No.831 5点 ウーロンと仮面舞踏会の夜
ローラ・チャイルズ
(2015/10/12 23:48登録)
(ネタバレなしです) 2009年発表のお茶と探偵シリーズ第10作のコージー派ミステリーで、(巻末解説で紹介されているように)真相の意外性という点ではこれまでのシリーズ作品で上位に位置づけられると思います。しかしながら謎解き手掛かりが十分に提供されていないプロットでは意外というよりも唐突感の方が強く、本格派推理小説ファン読者の支持は集めにくいかも。セオドシアのロマンスが思わぬ雲行きになっているのが新鮮で、ストーリーにサスペンスを与えています。もっともこれまでのシリーズ作品を読んでいないと効果は半減かも。


No.830 5点 違いのわかる渡り鳥
クリスティン・ゴフ
(2015/10/12 23:31登録)
(ネタバレなしです) 2001年発表の本書は前作の「ワタリガラスはやかまし屋」(2000年)で主役だったレイチェル・スタンホープを脇役に、脇役だったラーク・ドラモンドを主役にしたバードウォッチャー・ミステリー第2作です。
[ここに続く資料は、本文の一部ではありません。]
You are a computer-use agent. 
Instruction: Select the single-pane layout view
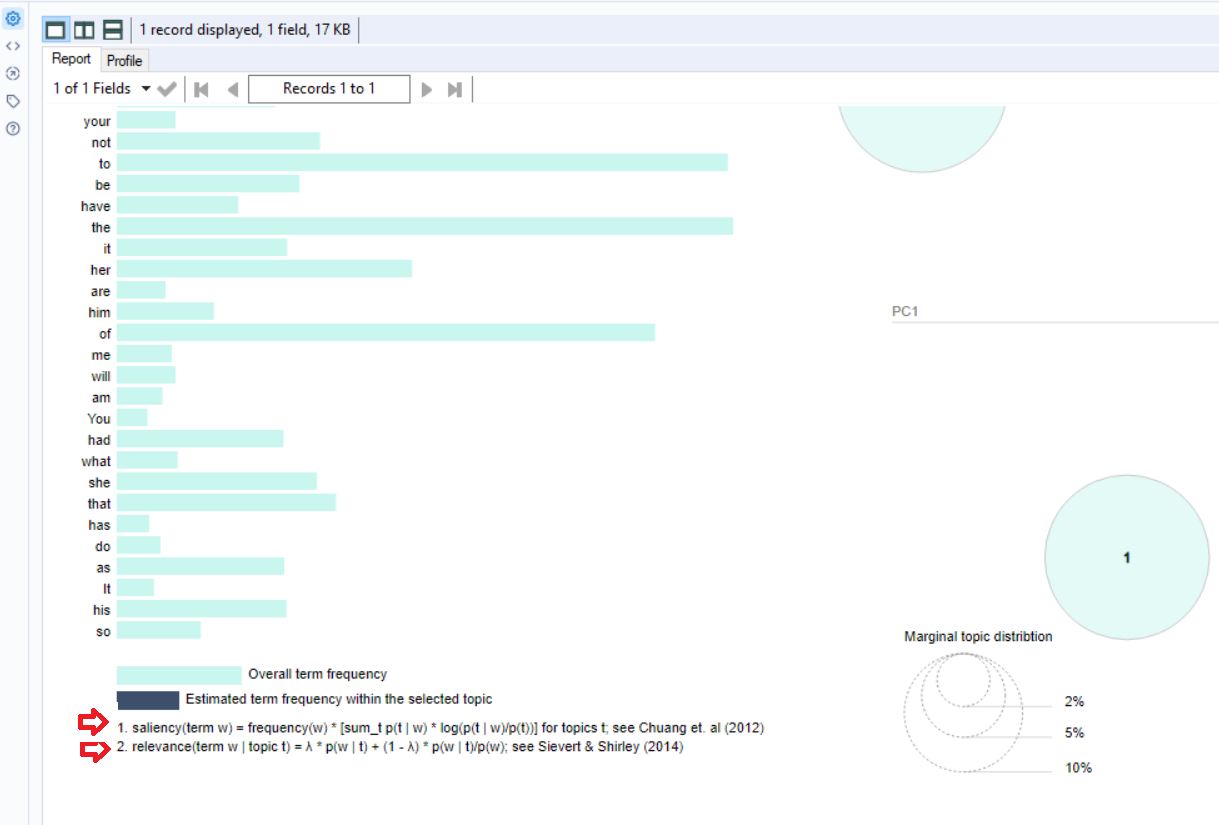point(54,29)
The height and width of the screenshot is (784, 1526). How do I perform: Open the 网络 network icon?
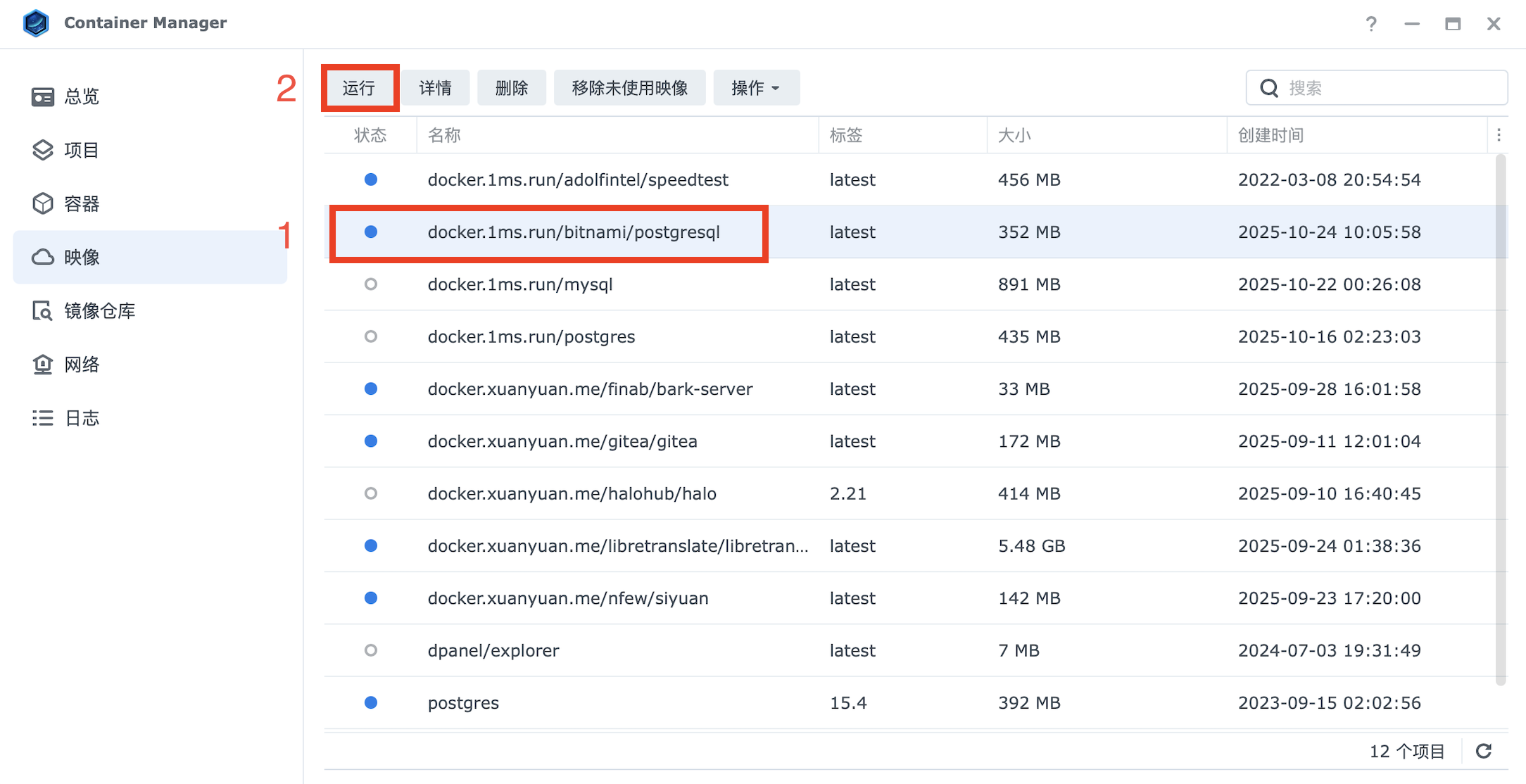tap(43, 365)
謎解きに関しては前作同様、推理に物足りなさを感じますがプロットは進歩して充実しています。コーヒー業界の商売競争をかなり突っ込んだ内容にリアリティがあり、もし国内作家が書いていたら社会派推理小説と評価されたかもしれません。もっともその分コージー派らしさが後退したとも言えそうですが(数字が飛び交って意外と難解でした)。バードウォッチングが思わぬ展開を見せる後半も読み応えあります。